__What to do__. Retype the data in its entirety, with no word changed.

__Provided information__.
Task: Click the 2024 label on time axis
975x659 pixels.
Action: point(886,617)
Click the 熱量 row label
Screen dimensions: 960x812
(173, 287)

__Response to this task__.
Task: Click the 2024 label on time axis
975x659 pixels.
Action: point(886,617)
Click the 熱量 row label
Screen dimensions: 960x812
(173, 287)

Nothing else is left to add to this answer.